RUCAIBox / RecBole

A unified, comprehensive and efficient recommendation library
https://recbole.io/
MIT License
3.48k stars 615 forks source link

[🐛BUG] full_sort_scores cuda error #1964

Open IFShirokikh opened 10 months ago

IFShirokikh commented 10 months ago

Describe the bug I am able to train the model, but I cannot get predictions on the test sample.

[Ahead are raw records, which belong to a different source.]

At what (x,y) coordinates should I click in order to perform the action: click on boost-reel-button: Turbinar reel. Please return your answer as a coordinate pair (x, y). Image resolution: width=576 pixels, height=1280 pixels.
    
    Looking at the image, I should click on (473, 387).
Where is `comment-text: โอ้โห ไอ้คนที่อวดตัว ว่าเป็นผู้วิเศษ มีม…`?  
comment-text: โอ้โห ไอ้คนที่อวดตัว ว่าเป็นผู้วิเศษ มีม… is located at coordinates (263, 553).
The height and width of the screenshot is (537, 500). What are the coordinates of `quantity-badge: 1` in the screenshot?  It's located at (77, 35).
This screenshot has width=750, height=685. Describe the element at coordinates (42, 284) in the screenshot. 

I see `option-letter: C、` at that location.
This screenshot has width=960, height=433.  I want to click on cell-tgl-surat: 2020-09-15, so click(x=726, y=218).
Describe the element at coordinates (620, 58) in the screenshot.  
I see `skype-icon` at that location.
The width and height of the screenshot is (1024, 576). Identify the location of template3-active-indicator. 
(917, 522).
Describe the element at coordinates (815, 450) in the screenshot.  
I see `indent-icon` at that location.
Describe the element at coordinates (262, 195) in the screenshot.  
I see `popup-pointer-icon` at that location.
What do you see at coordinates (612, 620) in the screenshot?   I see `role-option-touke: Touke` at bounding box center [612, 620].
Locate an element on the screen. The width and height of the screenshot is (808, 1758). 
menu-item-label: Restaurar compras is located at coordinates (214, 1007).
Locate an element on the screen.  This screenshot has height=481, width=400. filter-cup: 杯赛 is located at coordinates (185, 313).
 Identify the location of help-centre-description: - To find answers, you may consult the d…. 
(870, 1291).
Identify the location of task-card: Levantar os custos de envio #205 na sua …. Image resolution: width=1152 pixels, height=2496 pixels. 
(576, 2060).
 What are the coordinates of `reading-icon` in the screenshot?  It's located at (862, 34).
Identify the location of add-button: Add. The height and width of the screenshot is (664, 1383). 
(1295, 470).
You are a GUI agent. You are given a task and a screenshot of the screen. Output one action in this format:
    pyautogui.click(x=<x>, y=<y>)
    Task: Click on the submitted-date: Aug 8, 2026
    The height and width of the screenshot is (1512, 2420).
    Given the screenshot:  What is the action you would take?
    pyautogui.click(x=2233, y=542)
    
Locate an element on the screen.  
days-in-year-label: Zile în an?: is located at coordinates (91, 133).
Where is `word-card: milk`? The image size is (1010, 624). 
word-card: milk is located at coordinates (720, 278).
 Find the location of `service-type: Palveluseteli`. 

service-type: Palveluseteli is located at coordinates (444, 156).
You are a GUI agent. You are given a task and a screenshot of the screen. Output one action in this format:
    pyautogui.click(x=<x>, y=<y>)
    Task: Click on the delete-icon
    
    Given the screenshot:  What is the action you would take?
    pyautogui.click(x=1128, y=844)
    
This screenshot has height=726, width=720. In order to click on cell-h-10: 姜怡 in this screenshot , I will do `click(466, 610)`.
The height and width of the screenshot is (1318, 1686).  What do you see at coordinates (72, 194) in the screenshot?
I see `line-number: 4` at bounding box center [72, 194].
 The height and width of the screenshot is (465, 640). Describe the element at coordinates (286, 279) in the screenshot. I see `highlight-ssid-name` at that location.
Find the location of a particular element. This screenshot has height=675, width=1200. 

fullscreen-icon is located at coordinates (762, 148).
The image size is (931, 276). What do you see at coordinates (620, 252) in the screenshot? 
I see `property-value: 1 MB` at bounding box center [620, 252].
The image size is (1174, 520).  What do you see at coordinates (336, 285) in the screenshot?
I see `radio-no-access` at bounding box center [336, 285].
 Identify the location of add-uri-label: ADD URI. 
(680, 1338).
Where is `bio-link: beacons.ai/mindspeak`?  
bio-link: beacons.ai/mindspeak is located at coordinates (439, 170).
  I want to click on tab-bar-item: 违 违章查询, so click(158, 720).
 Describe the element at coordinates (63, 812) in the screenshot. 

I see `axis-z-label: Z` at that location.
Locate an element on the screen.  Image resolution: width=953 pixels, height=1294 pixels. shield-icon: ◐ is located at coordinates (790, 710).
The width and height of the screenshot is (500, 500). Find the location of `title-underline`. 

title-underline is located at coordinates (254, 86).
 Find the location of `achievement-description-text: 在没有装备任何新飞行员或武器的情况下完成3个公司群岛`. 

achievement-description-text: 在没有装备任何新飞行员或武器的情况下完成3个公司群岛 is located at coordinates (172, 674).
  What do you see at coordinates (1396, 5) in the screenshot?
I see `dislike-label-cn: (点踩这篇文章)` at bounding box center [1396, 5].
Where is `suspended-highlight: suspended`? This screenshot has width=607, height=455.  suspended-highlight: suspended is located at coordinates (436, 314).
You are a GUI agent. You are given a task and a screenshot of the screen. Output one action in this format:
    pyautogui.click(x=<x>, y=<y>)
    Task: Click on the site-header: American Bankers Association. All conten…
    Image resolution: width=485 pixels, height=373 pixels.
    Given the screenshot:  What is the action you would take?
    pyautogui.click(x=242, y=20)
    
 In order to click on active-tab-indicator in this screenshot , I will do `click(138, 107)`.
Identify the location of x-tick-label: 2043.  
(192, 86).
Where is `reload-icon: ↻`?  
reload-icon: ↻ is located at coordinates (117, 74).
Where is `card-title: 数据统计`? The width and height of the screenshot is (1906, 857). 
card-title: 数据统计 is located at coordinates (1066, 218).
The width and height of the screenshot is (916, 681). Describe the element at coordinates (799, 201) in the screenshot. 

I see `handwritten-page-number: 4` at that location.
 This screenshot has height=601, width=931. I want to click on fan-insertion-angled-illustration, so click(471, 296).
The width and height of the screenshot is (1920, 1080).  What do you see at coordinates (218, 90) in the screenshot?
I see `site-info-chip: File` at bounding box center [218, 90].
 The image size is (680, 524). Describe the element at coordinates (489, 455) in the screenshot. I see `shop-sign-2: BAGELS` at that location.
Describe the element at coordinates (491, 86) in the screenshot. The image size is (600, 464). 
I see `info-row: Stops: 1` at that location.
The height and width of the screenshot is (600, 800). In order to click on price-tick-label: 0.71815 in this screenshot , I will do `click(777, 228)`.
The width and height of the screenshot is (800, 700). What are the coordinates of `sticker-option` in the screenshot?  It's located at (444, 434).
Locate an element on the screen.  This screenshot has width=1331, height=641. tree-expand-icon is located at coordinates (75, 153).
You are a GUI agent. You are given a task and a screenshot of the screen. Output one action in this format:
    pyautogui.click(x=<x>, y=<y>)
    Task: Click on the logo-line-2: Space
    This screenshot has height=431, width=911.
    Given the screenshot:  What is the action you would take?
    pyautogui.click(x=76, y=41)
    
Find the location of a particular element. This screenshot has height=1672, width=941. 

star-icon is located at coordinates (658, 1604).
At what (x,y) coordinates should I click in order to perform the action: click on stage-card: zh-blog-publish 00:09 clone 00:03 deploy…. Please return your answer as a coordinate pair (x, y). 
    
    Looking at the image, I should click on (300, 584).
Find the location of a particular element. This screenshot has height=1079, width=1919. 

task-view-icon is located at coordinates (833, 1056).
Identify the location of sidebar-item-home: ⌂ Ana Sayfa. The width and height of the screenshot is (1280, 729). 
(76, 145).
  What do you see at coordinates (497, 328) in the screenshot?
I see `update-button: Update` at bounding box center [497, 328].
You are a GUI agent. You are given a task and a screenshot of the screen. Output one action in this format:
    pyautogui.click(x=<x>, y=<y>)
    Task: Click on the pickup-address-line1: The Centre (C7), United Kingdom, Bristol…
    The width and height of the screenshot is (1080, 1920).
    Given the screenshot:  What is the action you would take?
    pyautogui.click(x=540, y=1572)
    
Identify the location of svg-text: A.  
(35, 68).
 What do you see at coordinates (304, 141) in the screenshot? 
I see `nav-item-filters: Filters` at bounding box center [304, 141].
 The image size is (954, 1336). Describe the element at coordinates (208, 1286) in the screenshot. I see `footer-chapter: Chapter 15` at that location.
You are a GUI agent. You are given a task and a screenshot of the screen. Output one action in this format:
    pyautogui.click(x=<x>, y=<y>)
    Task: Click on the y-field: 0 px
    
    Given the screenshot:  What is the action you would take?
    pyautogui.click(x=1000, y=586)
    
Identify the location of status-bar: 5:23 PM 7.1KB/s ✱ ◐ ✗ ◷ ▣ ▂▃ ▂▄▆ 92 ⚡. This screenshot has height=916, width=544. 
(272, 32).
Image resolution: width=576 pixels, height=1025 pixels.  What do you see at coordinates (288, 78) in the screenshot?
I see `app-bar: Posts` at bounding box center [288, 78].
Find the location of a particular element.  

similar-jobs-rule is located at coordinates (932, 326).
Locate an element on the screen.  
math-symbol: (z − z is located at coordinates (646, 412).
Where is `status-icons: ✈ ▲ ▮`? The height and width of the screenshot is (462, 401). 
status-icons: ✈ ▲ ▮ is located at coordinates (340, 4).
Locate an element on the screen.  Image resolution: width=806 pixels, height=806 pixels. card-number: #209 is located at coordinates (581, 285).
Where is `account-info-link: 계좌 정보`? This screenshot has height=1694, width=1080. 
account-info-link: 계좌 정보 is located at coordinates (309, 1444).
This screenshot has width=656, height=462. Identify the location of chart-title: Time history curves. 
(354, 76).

To Reproduce I'm attaching to https://drive.google.com/drive/folders/1YLS0R41sWbDvL3_CxEsSmc9n0UbNXwbH:

  1. "hh.yaml"
  2. jupyter notebook "Recbole example.ipynb" with error (I stopped training after 1 epoch to reproduce the error faster)
  3. data for training: "hh_recbole"
  4. saved model: "saved"

Expected behavior I wanted to reproduce https://recbole.io/docs/user_guide/usage/case_study.html

Screenshots

image image

Desktop:

IFShirokikh commented 10 months ago

Further restarts of the error cell lead to the following result:

image
IFShirokikh commented 10 months ago

A similar error occurred during several epochs when the model tried to load the last most successful attempt. Therefore, the problem has become critical - it is impossible not to train or test the model train log.txt

BoXiaohe commented 10 months ago

Thanks for your attention to RecBole! As for your problem, you can try advice below.

  1. CUDA Compatibility: Ensure that your GPU is CUDA-compatible and check if your GPU is listed in the official PyTorch CUDA support documentation https://pytorch.org/get-started/previous-versions/.
  2. PyTorch Installation: Verify that you have installed the correct version of PyTorch that corresponds to your CUDA version. Hope this could help you!